Pressure on both men has grown as the economic meltdown set off acute shortages of essential items, leaving people struggling to obtain food, fuel and other necessities.

If both president and prime minister resign, speaker Mahinda Yapa Abeywardena will take over as temporary president, according to the constitution.

Thousands of protesters entered the capital Colombo on Saturday and swarmed into Mr Rajapaksa’s fortified residence. Video and pictures showed jubilant crowds splashing in the garden pool, lying on beds and using their phone cameras to capture the moment.

Some made tea or used the gym while others issued statements from a conference room demanding that the president and prime minister go.

It was not clear if Mr Rajapaksa was there at the time, and government spokesman Mohan Samaranayake said he had no information about the president’s movements.

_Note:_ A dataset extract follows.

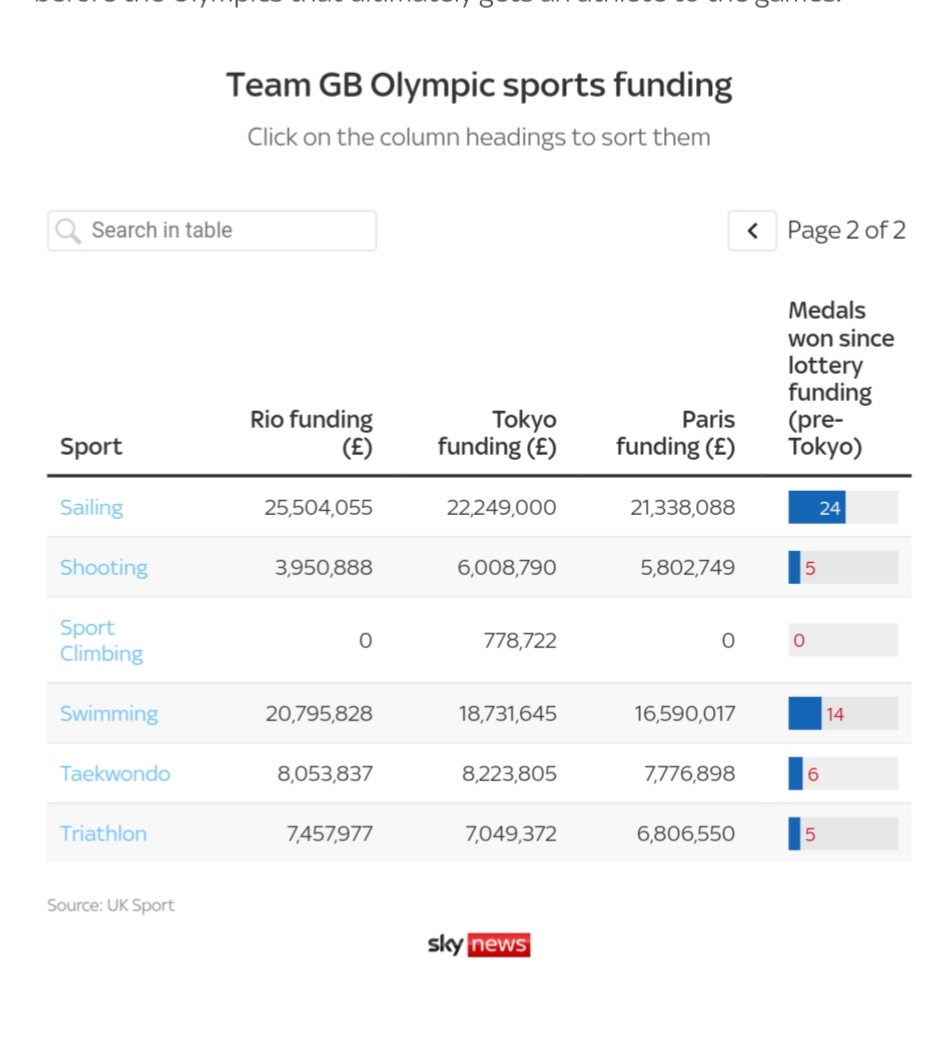The width and height of the screenshot is (926, 1042).
Task: Open the Taekwondo link
Action: click(x=115, y=773)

Even though both Mr Wickremesinghe and Mr Abeywardena said in their speeches that they had spoken with the president, they did not say anything about his whereabouts.

Protesters later broke into the prime minister’s private residence and set it on fire, Mr Wickremesinghe’s office said. It was not clear if he was there at the time.

The country is relying on aid from India and other nations as leaders try to negotiate a bailout with the International Monetary Fund (IMF).

Mr Wickremesinghe said recently that negotiations with the IMF were complex because Sri Lanka is now a bankrupt state.

Sri Lanka announced in April that it was suspending repayment of foreign loans due to a foreign currency shortage.

Months of demonstrations have all but dismantled the Rajapaksa political dynasty, which has ruled Sri Lanka for most of the past two decades but is accused by protesters of mismanagement and corruption.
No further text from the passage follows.